• [Required action] Reproduce all records verbatim.

··· Records

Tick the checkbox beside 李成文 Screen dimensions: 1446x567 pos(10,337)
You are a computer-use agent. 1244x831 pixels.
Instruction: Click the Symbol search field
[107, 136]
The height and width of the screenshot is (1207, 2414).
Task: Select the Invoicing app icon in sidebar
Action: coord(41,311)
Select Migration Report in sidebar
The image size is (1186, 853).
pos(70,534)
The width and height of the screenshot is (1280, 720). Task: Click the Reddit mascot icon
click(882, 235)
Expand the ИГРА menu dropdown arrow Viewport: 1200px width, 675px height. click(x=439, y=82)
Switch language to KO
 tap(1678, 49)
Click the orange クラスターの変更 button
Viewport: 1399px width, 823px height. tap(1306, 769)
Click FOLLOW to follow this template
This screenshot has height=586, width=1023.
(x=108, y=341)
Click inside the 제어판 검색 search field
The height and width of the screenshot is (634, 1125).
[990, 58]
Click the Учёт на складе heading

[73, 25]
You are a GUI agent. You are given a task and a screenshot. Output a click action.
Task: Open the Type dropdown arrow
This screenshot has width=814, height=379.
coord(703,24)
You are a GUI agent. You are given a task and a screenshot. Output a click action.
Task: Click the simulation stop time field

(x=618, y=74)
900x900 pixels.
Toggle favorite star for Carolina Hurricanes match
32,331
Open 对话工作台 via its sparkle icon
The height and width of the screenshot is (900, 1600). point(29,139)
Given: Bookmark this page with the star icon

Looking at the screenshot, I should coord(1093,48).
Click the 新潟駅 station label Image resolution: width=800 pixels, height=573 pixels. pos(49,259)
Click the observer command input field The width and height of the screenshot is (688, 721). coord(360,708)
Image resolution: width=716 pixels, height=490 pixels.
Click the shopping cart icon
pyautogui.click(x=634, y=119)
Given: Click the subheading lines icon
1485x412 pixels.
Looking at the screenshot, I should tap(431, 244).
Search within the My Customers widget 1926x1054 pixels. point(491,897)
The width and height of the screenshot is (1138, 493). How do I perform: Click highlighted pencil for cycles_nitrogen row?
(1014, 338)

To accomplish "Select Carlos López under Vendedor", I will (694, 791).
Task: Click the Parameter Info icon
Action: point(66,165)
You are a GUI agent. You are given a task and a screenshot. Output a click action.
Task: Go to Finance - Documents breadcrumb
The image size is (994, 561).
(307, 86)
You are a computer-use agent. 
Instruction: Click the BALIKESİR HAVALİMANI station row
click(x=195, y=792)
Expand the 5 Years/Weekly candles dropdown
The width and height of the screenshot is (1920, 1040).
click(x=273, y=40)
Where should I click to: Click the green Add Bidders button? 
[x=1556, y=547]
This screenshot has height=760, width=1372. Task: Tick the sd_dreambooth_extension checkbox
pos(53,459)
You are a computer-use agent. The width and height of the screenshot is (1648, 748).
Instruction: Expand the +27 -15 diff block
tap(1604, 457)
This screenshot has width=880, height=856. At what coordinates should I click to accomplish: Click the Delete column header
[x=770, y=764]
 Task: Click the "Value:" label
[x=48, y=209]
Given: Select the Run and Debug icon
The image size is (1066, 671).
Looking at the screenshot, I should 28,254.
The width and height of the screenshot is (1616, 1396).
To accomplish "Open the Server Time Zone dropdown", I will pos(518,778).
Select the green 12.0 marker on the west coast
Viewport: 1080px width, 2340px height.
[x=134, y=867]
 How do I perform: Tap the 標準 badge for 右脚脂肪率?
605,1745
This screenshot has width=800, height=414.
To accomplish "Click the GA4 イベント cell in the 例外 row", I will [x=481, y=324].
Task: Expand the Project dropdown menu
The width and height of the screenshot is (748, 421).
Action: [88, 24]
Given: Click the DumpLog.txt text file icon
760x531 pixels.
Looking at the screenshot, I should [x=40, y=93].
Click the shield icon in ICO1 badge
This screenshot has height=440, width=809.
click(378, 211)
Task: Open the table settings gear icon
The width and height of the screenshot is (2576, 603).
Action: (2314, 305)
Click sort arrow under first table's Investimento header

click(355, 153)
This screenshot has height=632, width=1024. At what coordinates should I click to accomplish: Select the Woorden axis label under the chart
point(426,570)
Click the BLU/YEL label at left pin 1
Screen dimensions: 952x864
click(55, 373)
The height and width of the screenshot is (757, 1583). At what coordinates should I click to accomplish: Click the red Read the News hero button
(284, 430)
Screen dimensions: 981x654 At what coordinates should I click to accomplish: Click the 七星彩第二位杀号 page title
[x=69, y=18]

······

• [Exercise output]
Tick the checkbox beside 李成文 Screen dimensions: 1446x567 pos(10,337)
You are a computer-use agent. 1244x831 pixels.
Instruction: Click the Symbol search field
[107, 136]
The height and width of the screenshot is (1207, 2414).
Task: Select the Invoicing app icon in sidebar
Action: coord(41,311)
Select Migration Report in sidebar
The image size is (1186, 853).
pos(70,534)
The width and height of the screenshot is (1280, 720). Task: Click the Reddit mascot icon
click(882, 235)
Expand the ИГРА menu dropdown arrow Viewport: 1200px width, 675px height. click(x=439, y=82)
Switch language to KO
 tap(1678, 49)
Click the orange クラスターの変更 button
Viewport: 1399px width, 823px height. tap(1306, 769)
Click FOLLOW to follow this template
This screenshot has height=586, width=1023.
(x=108, y=341)
Click inside the 제어판 검색 search field
The height and width of the screenshot is (634, 1125).
[990, 58]
Click the Учёт на складе heading

[73, 25]
You are a GUI agent. You are given a task and a screenshot. Output a click action.
Task: Open the Type dropdown arrow
This screenshot has width=814, height=379.
coord(703,24)
You are a GUI agent. You are given a task and a screenshot. Output a click action.
Task: Click the simulation stop time field

(x=618, y=74)
900x900 pixels.
Toggle favorite star for Carolina Hurricanes match
32,331
Open 对话工作台 via its sparkle icon
The height and width of the screenshot is (900, 1600). point(29,139)
Given: Bookmark this page with the star icon

Looking at the screenshot, I should coord(1093,48).
Click the 新潟駅 station label Image resolution: width=800 pixels, height=573 pixels. pos(49,259)
Click the observer command input field The width and height of the screenshot is (688, 721). coord(360,708)
Image resolution: width=716 pixels, height=490 pixels.
Click the shopping cart icon
pyautogui.click(x=634, y=119)
Given: Click the subheading lines icon
1485x412 pixels.
Looking at the screenshot, I should tap(431, 244).
Search within the My Customers widget 1926x1054 pixels. point(491,897)
The width and height of the screenshot is (1138, 493). How do I perform: Click highlighted pencil for cycles_nitrogen row?
(1014, 338)

To accomplish "Select Carlos López under Vendedor", I will (694, 791).
Task: Click the Parameter Info icon
Action: point(66,165)
You are a GUI agent. You are given a task and a screenshot. Output a click action.
Task: Go to Finance - Documents breadcrumb
The image size is (994, 561).
(307, 86)
You are a computer-use agent. 
Instruction: Click the BALIKESİR HAVALİMANI station row
click(x=195, y=792)
Expand the 5 Years/Weekly candles dropdown
The width and height of the screenshot is (1920, 1040).
click(x=273, y=40)
Where should I click to: Click the green Add Bidders button? 
[x=1556, y=547]
This screenshot has height=760, width=1372. Task: Tick the sd_dreambooth_extension checkbox
pos(53,459)
You are a computer-use agent. The width and height of the screenshot is (1648, 748).
Instruction: Expand the +27 -15 diff block
tap(1604, 457)
This screenshot has width=880, height=856. At what coordinates should I click to accomplish: Click the Delete column header
[x=770, y=764]
 Task: Click the "Value:" label
[x=48, y=209]
Given: Select the Run and Debug icon
The image size is (1066, 671).
Looking at the screenshot, I should 28,254.
The width and height of the screenshot is (1616, 1396).
To accomplish "Open the Server Time Zone dropdown", I will pos(518,778).
Select the green 12.0 marker on the west coast
Viewport: 1080px width, 2340px height.
[x=134, y=867]
 How do I perform: Tap the 標準 badge for 右脚脂肪率?
605,1745
This screenshot has width=800, height=414.
To accomplish "Click the GA4 イベント cell in the 例外 row", I will [x=481, y=324].
Task: Expand the Project dropdown menu
The width and height of the screenshot is (748, 421).
Action: [88, 24]
Given: Click the DumpLog.txt text file icon
760x531 pixels.
Looking at the screenshot, I should [x=40, y=93].
Click the shield icon in ICO1 badge
This screenshot has height=440, width=809.
click(378, 211)
Task: Open the table settings gear icon
The width and height of the screenshot is (2576, 603).
Action: (2314, 305)
Click sort arrow under first table's Investimento header

click(355, 153)
This screenshot has height=632, width=1024. At what coordinates should I click to accomplish: Select the Woorden axis label under the chart
point(426,570)
Click the BLU/YEL label at left pin 1
Screen dimensions: 952x864
click(55, 373)
The height and width of the screenshot is (757, 1583). At what coordinates should I click to accomplish: Click the red Read the News hero button
(284, 430)
Screen dimensions: 981x654 At what coordinates should I click to accomplish: Click the 七星彩第二位杀号 page title
[x=69, y=18]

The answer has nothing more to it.